思考が停止していたので思わず本名を名乗ってしまった。


「よし、ロゼリ。お前、今日の事しゃべられたくなかったら俺の言うことはこの先しっかり聞くようにな。」


「え、い、いや!!違うんだ!!誤解なんだよ!!」


「は?何が。」

自分でも言っている意味が分からなかったがとりあえず否定してみる。

「じゃ、またな。ロゼリ。」とイケメンは振り向かずに校舎の方へ歩き、ひらひらと右手を振っている。


「い、いやだ!行かないでくれ!べ、弁解させて!!」

完全に見えなくなり、そろそろ時間も危ういことに気づいたので走ってトイレへ向かい、タオルで入念に身体と髪を拭き、替えの制服に着替えてトイレの個室に籠り絶望する。

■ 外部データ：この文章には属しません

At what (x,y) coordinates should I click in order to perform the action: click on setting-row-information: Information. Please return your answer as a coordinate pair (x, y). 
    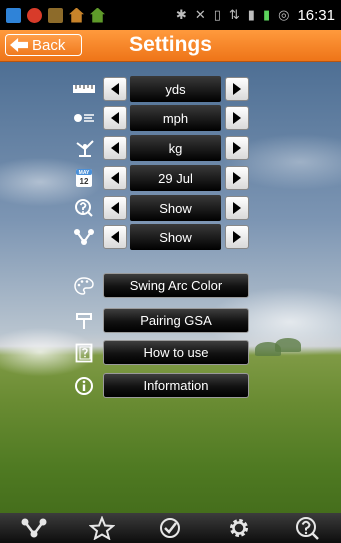
    Looking at the image, I should click on (170, 386).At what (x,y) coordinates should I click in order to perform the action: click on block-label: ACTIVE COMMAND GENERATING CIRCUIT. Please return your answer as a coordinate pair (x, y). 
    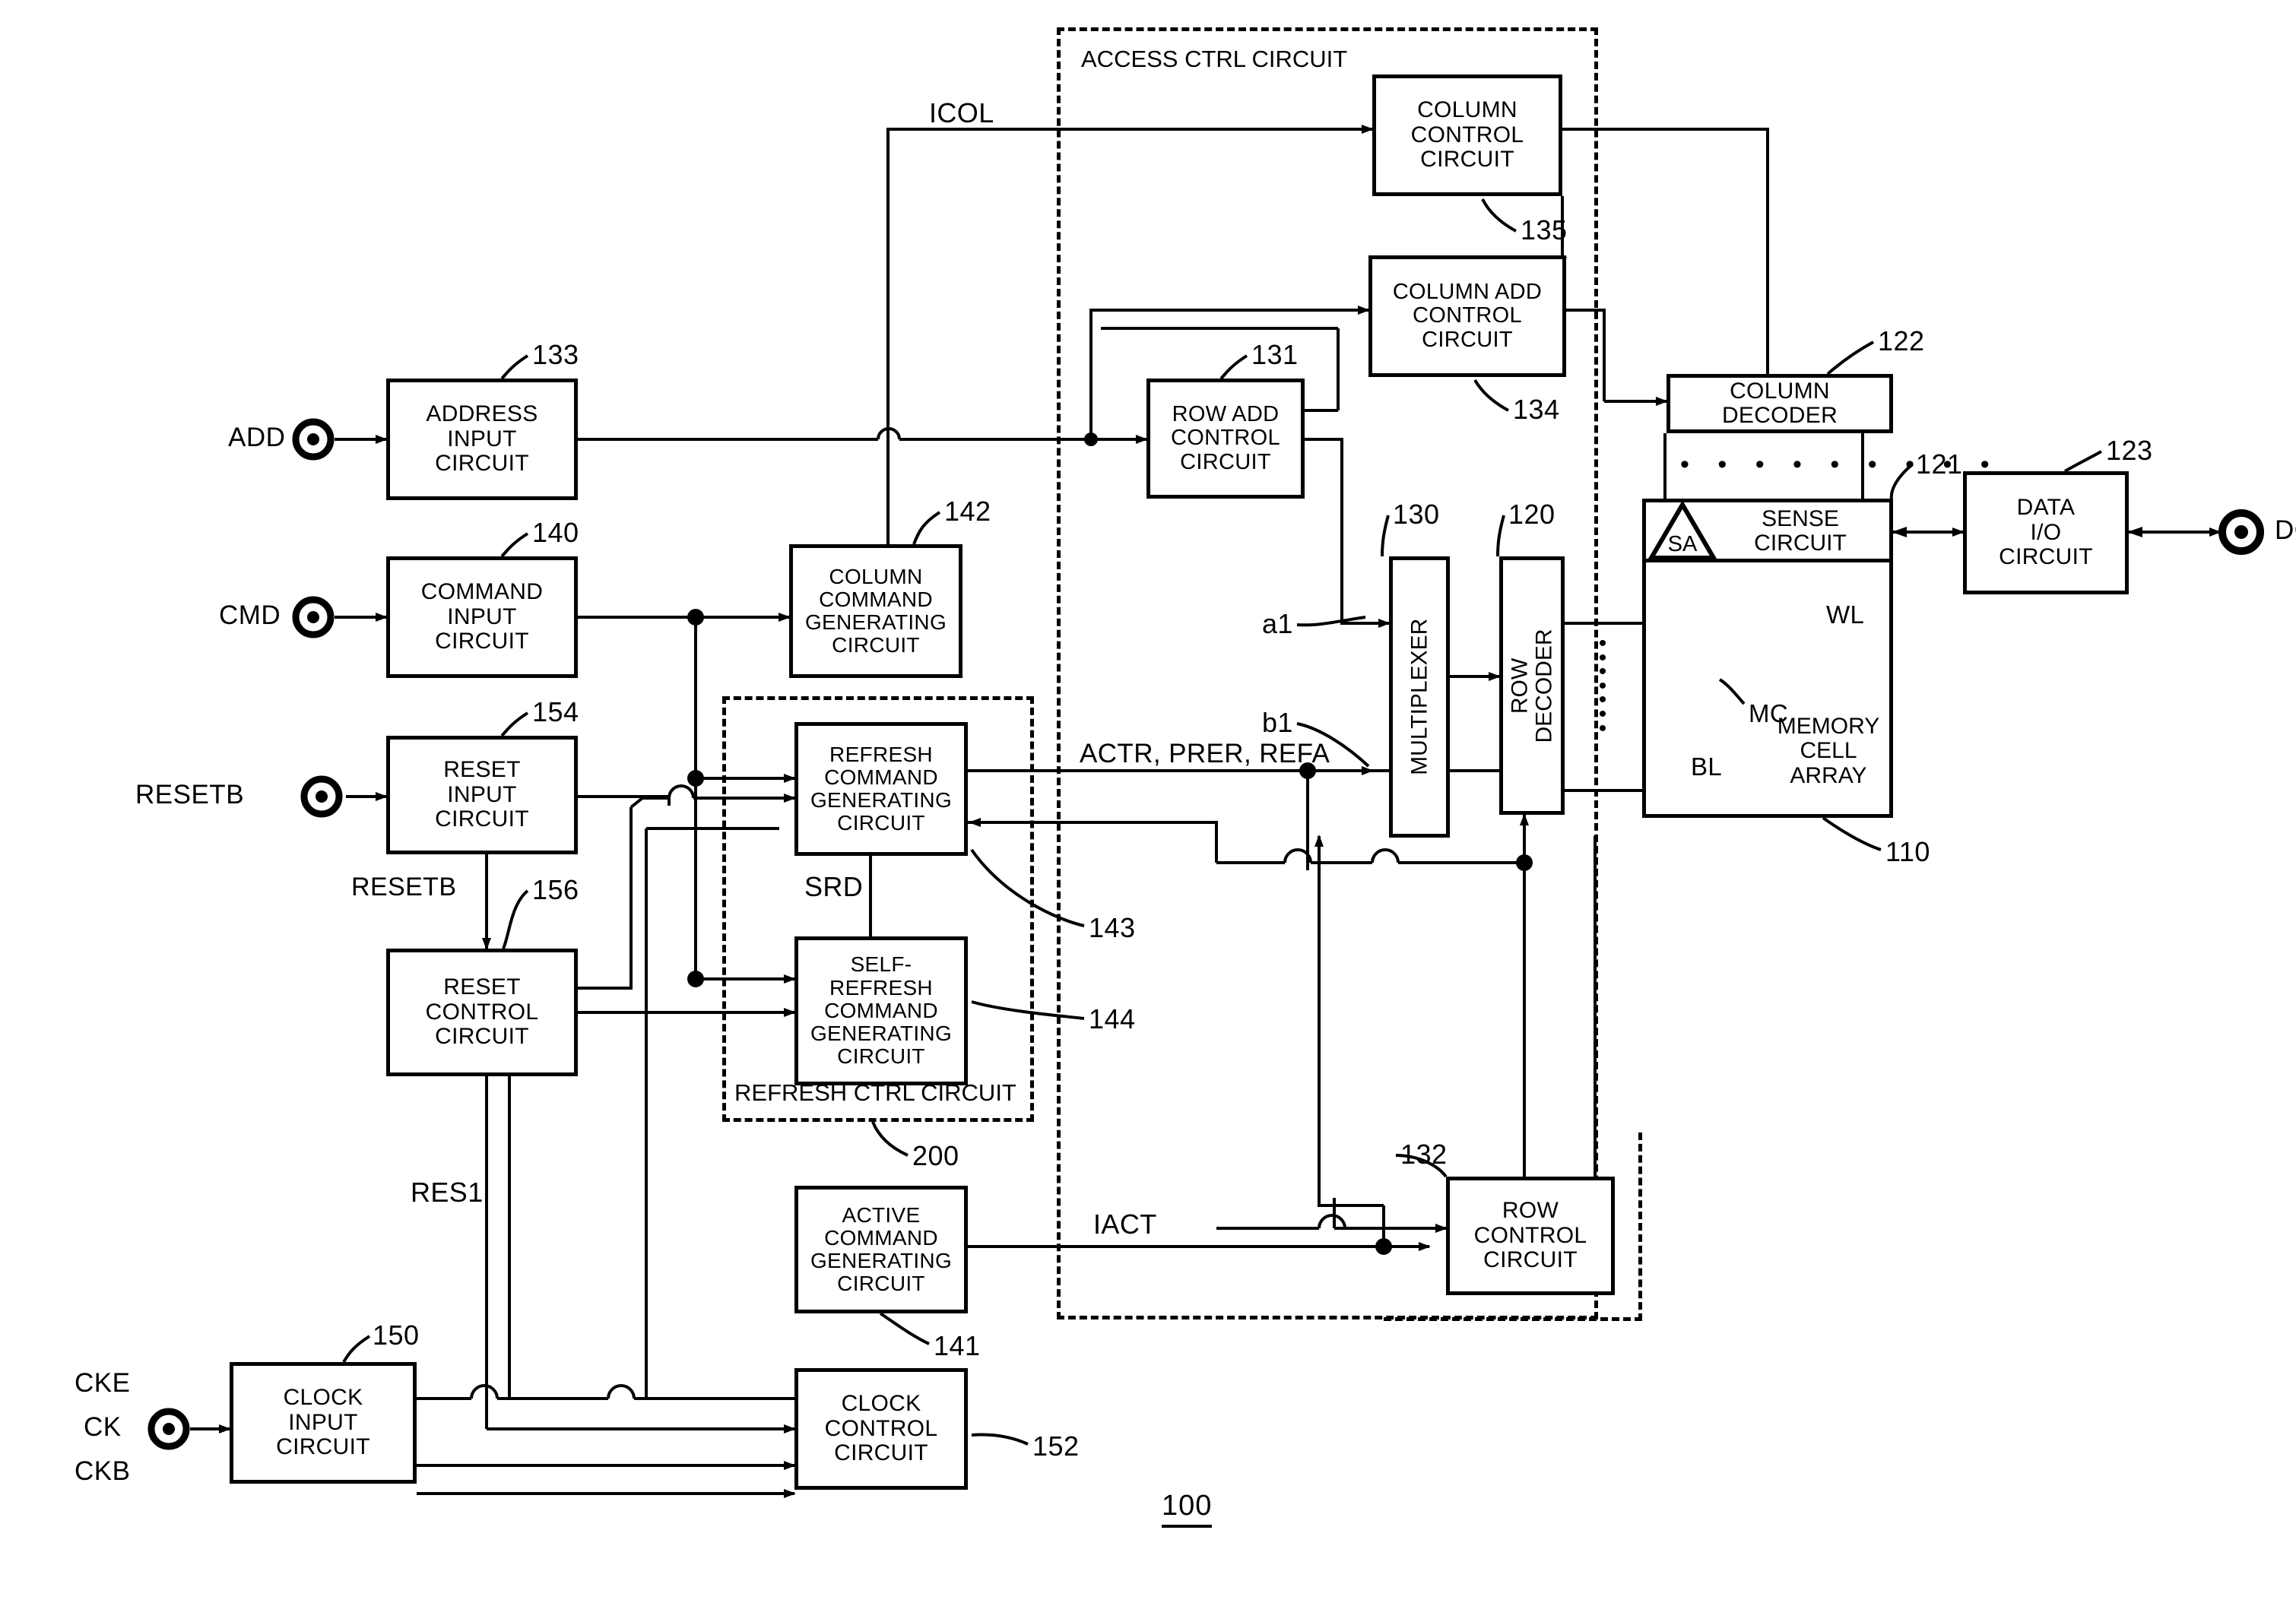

__そ、そんなことってないよ!あんまりだよ!!入学式の次の日から極悪非道なイケメンに弱みを握られるなんて!!お先真っ暗闇だ!!暴風雨だよ!?みんな遊びたくなるじゃん!!でも、それが弱みになったよ!!クソ…これがゲームなら「うへへ、〇〇ルート入ったぜ」とかあるかもだけど現実だもん!あれはただのいじめっ子だ!やだなーもー!!


てか…あれ?あの人が“スイスク”の攻略対象なら最初にちゃんと出会った(ちゃんととは言えないけど)攻略対象キャラはあの人になるの?…え、最愛の王子じゃなくて?…なんか!!腑に落ちないッ!!個室のドアに頭をガンガンとぶつける。

ドアの向こうから「こわッ…」とドン引かれる声がした。


…なんかもう…おうちかえろ。


ロゼリは初っ端から今日あった授業をサボった。